There wasn’t a working stereo in the car, so this kid listened to his CD player. Sometimes, he’d slap the dash with his hands or sing along. But mostly he stared out the passenger window. I had driven long stretches of road before. I was accustomed to the populace of cars. The freeways. The solitude expressed by so many people en route together. But that day’s ride seemed especially grim. I was going to find Esme, and yet I was grim. Probably this should have set off alarm bells, but who has that kind of foresight in the moment? I felt alone, even more alone than usual, so that I began to tremble all over, with tremors you could actually see ten feet away. A paroxysm of loss for missing Esme but also, maybe, because of the loss we’re born into.

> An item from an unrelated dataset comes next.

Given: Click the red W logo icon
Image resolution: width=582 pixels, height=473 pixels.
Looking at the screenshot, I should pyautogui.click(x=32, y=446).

“I’m going to New Paltz to meet my girlfriend,” I said. I said it once, then louder, and finally I punched the kid in the leg. “She’s incredible.” Because, really, this shudder from within was too much. Sometimes hurt just likes a stage.
The kid took off his headphones just long enough to say, “That’s cool.”
“She was my first, you know. You always keep them close.”
“Look, I’m not much for talk,” he said, and he turned up the volume on his CD player.
We made it into town. A town cloned from other college towns. Head shops, bookstore, deli. The kid said this was as far as he went. He gave me his number, and after I wandered around New Paltz for an hour, as if I’d run into Esme just for being there, I called him up.
There was a line outside his dorm room. Students with liquor and chips; one with a dog on a leash. I tried to get by. I tripped over a glass bong the length of my arm, but no one was letting me past.
The kid, whose name was Reese, poked his head out the door. He reached for me and clapped me on the back. “You get in free, my friend.”